Bosley took the main stage a little after noon and directed the crowd to repeat after him: “Everyday shootings are everyday problems! Everyday shootings are everyday problems!”
After memorializing his late brother, Bosley laid into city leaders who he said have directed local funds toward sports and tourism instead of schools and job training programs, feeding an environment in which violence thrives.
Since 2012, he said, 16,000 people have been shot in Chicago alone.
“Gun violence is more than a Chicago problem, or a Parkland problem,” Bosley said. “It is an American problem.”
The speakers, which included survivors of mass school shootings like Parkland and those affected by everyday gun violence nationwide, focused on uniting many voices to take effective action — particularly voting for reform-minded candidates in the midterm election in November.
“This is not a red versus blue issue,” said Sarah Chadwick, a 16-year-old Parkland student. “This is a moral issue. And to the politicians who believe their right to own a gun comes before our lives, get ready to be voted out by us.”
Edna Chavez, a 17-year-old from South Los Angeles, hammered the point home. She shared her own story of growing up with the constant “trauma and anxiety” of day-to-day gun violence, then losing her brother Ricardo to a shooting near their family home.
“I learned to duck from bullets before I learned how to read,” Chavez said. “You hear the pops thinking they’re fireworks, but they aren’t. It is normal to see balloons and flowers to honor black and brown youth that have lost their lives to a bullet.”
And marchers like Nick, a 23-year-old D.C. resident marching with a Black Lives Matter banner, wanted to remind the country that race factors heavily into the American response to gun violence.
“I think it’s ridiculous, the rise of mass shootings,” he said. “You have white men running around and not being called terrorists. But gun violence has been happening forever, but people are starting to pay attention. Blacks have been seeing it forever, and whites have finally caught on.”
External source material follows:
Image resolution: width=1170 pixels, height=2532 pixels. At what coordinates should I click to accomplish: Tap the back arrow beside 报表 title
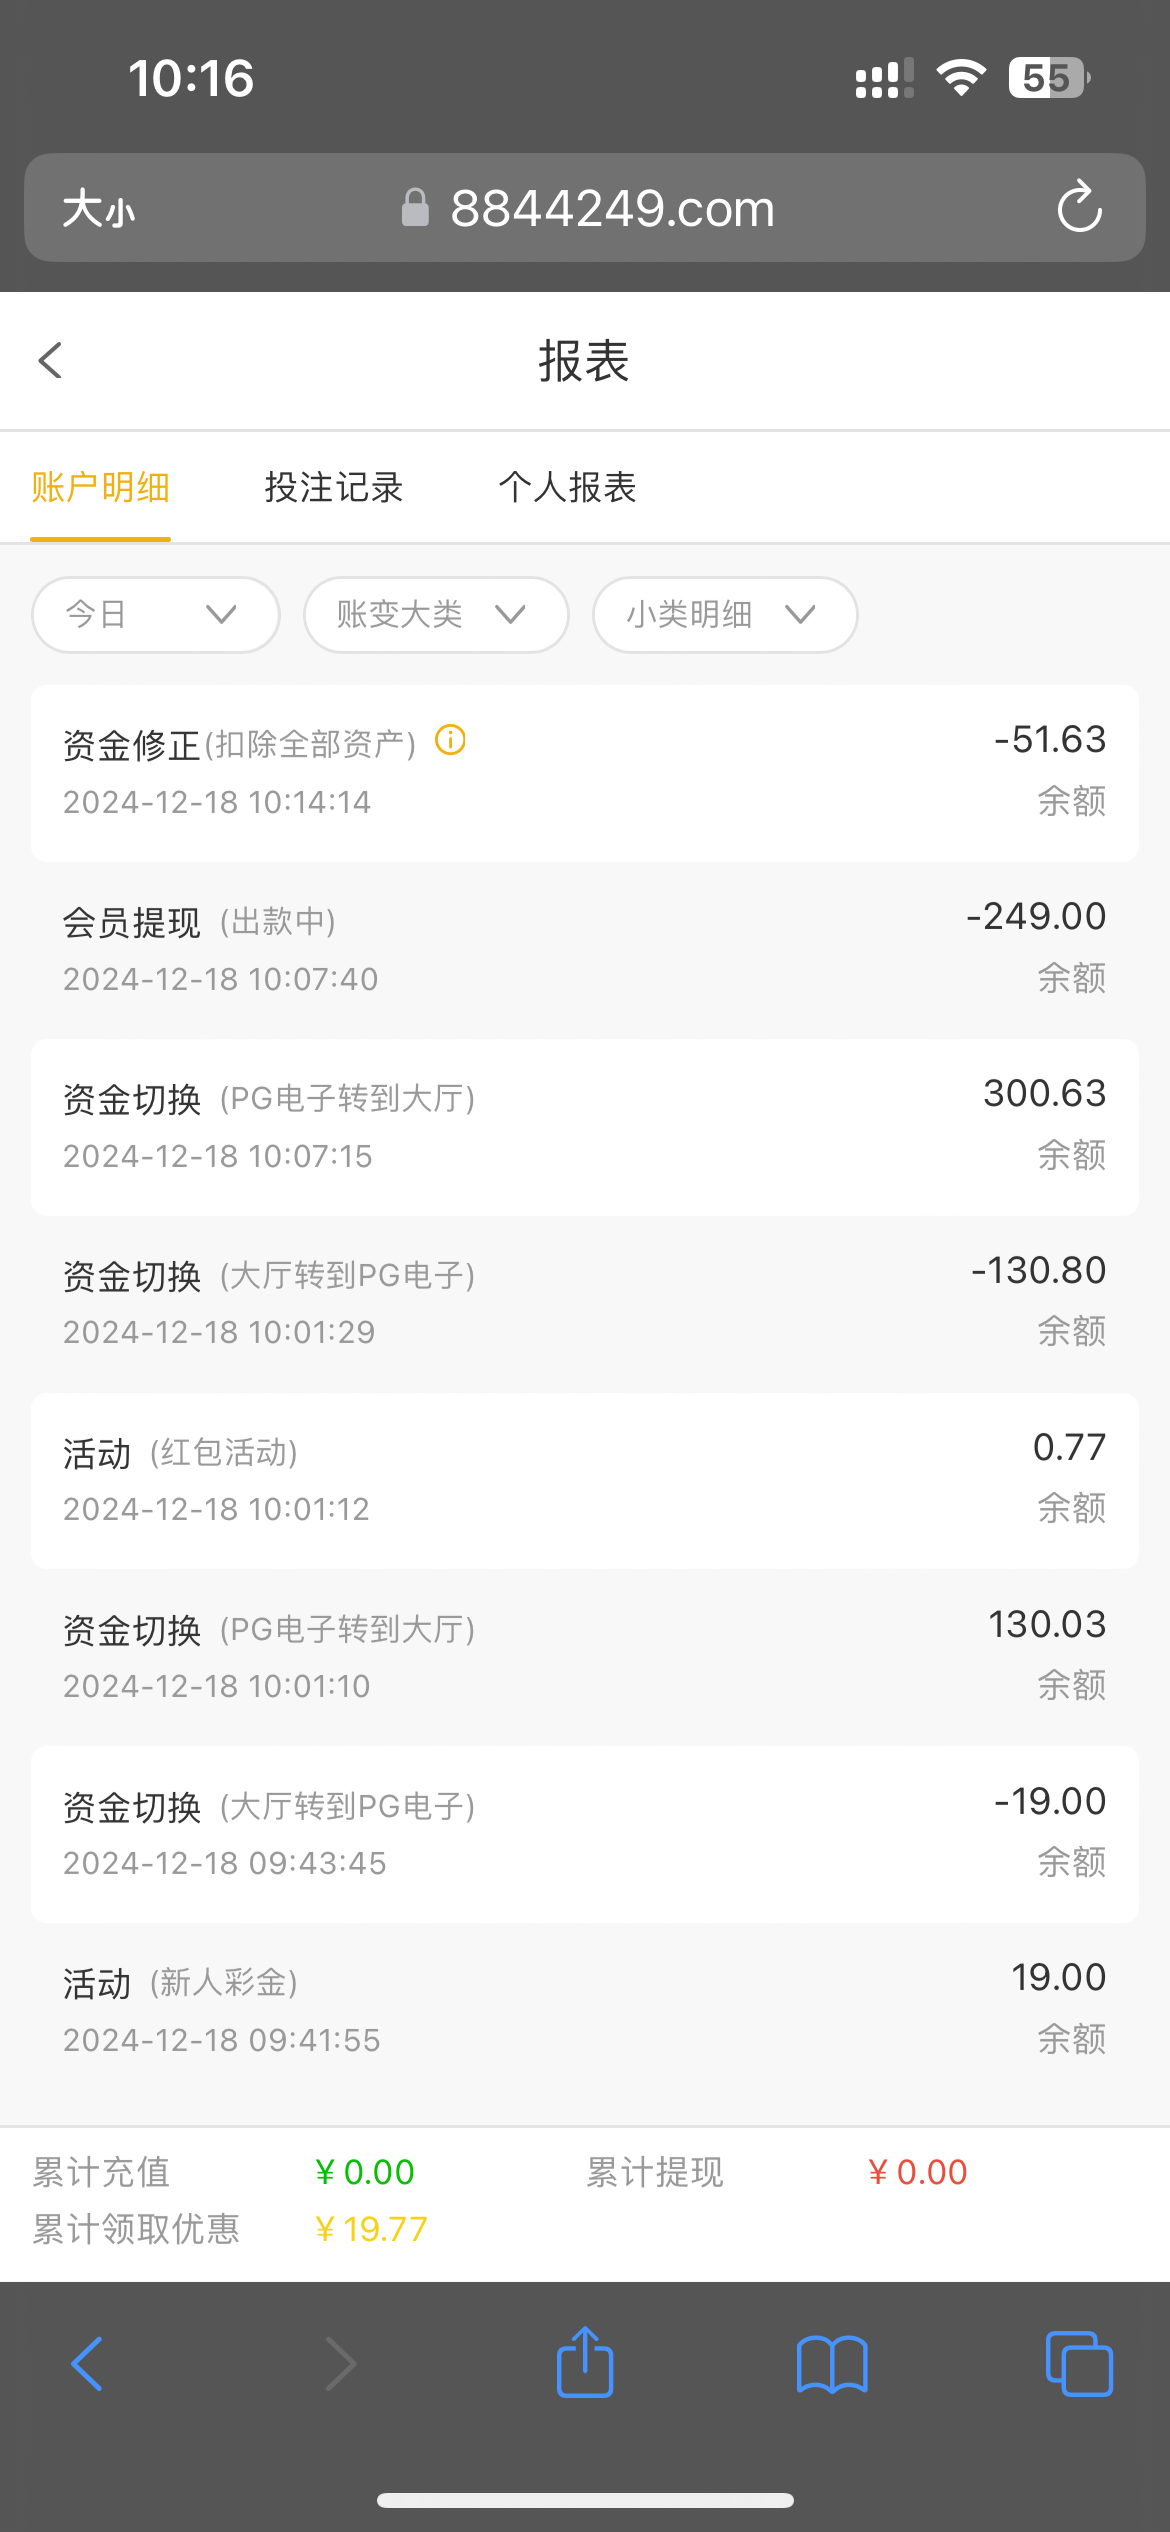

And perhaps an inclusive, youth-led movement like March for Our Lives was needed to bring together the many victims and potential victims of guns. According to Pew Research, the vast majority of Americans support a number of gun control measures.
In a survey last month, Pew “found broad public support for preventing people with mental illnesses from purchasing guns (89% said they favored it); requiring background checks for private sales and at gun shows (84%); and barring gun purchases by people on no-fly or watch lists (83%). Majorities also expressed support for a federal government database to track all gun sales (71%), banning assault-style weapons (68%) and banning high-capacity magazines that hold more than 10 rounds (65%).”
However Congress has not passed major gun control legislation since 2008, a fact that many marchers pinned on the National Rifle Association, which calls itself “America’s longest-standing civil rights organization” and which spends millions of dollars each year to lobby Congress to maintain citizens’ nearly unfettered access to weapons.
But March for Our Lives is trying to transform the old power dynamic using the electoral process — and by appealing to the hearts of the American public.
Delaney Tarr, a 17-year-old Parkland survivor, laid out the game plan for pressing all current members of Congress to clearly state their positions on gun control, then working to replace those who don’t support reform.
“We will continue to fight for our dead friends,” Tarr said from the stage. “Every day and every moment, we are here to call out every politician to pass legislation. We know what we want, we know how to get it, and we are not waiting any longer.”